Et que dire d’une certaine psychiatrie qui accuse ces enfants de ne pas pouvoir s’en sortir. Enfant je pensais que j’étais coupable alors qu’un. enfant n’est et ne sera jamais coupable de l’inceste, du viol , seul l’agresseur est le monstre qui choisi en toute connaissance de cause d’être dans un rapport de domination violent et plus qu’abjecte qu’est l’inceste, le viol. Un.e enfant ne peut et ne sera jamais consentant.e . Sans consentement, il y a viol.
Ado je pensais que je n’étais rien, je me détruisais pour fuir mes blessures intérieures, pour fuir mon corps. Adulte j’ai pu rencontrer de la bienveillance autour de moi par le biais d’une personne qui a beaucoup compté dans ma vie , et cela m’a permis d’écarter peu à peu les barreaux de la prison de ma propre vie qui m’oppressaient. Elle me disait toujours d’être des amant.e.s de la liberté émancipatrice à tous rapports de domination.
J’ai commencé à lire des auteurs qui parlaient de justice sociale, qui parlaient de la nécessité d’identifier à ses racines ce que sont les rapports de domination, d’exploitation, ce qu’est le patriarcat et le sexisme si profondément ancrés dans la sacro sainte famille, la religion , l’état, le capitalisme . On ne peut pas combattre l’un sans combattre tous les autres , car ces piliers de domination s’articulent les uns aux autres.
Il m’a été difficile de sortir du silence , de l’endoctrinement religieux qui a été le mien, des normes sociales institutionnelles , de ce que les coups au corps, les violences sexuelles ont voulu faire de moi.
Aujourd’hui je vais mieux, mais il m’arrive encore d’avoir des flashs backs, et au travers d’eux de devoir faire face aux monstres froids de mon enfance. Je sais aujourd’hui qui je suis , je n’ai jamais été consentante de quoi que ce soit dans mon enfance. le silence de la famille, la ddass, une certaine psychiatrie ont voulu faire de ma vie une marionnette désarticulée entre leurs mains. Mais je leur ai repris ma vie . Je suis en vie . Ils ne m’ont pas tué.

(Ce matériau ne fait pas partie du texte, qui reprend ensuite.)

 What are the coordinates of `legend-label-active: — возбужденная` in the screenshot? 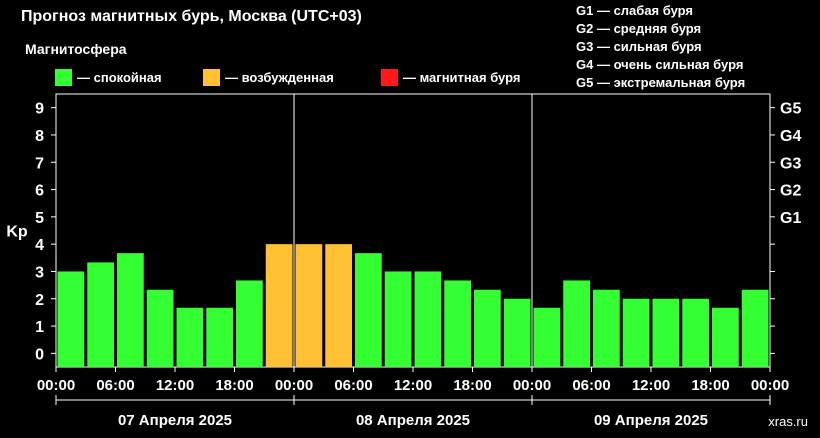 It's located at (280, 77).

Des enfants qui ont été violenté.e.s, abusé.e.s aujourd’hui ne sont plus là , certain.e.s sont dans la survie . Nous n’avons pas à juger ces enfants, ces adultes qu’elles -ils deviennent , mais à nous asseoir avec elles.eux pour écouter ce qu’elles-ils ont à nous dire et accepter de faire un bout de route ensemble à leur côté, à leur propre rythme .
Aujourd’hui l’oiseau aux ailes blessées prend de jour en jour son envol pour aller là où mes envies d’émancipation à tous rapports de domination me portent. Je continue à me construire , il n’y a rien à reconstruire sur des ruines, tout est à construire en dehors de tous rapports de domination, d’exploitation, tout en étant moi, pas ce que certain.e.s attendent de moi.
J’ai besoin de temps en temps de me poser lorsque mon corps, mon cerveau ont du mal à répondre ou que ce monde de domination m’étouffe.
On ne sort pas indemne d’une enfance abusée , de la violence psychique et physique. Cela n’est pas toujours compris chez certain.e.s militant.e.s. On a comme l’impression que par moment notre vécu dérange , "agresse"... C’est tou.t.e.s ensemble que nous devons abattre tous les rapports de domination et ne pas les reproduire.
Absolument rien ne doit passer sous silence l’inceste, le viol, la violence physique, psychique. Briser le silence, prendre la parole de tout enfant, adulte abusé.e, violé.e. au sérieux, l’accompagner sans aucun jugement pour que demain elle-il puisse à nouveau sentir les rayons du soleil, pour continuer de rêver et cela même dans un monde de domination, ce monde de domination qui dresse des barreaux autour de nos vies dans les prisons du dehors et du dedans.
Continuer à rêver sans cesser d’être ce que je suis, ce que nous sommes contre toutes dominations.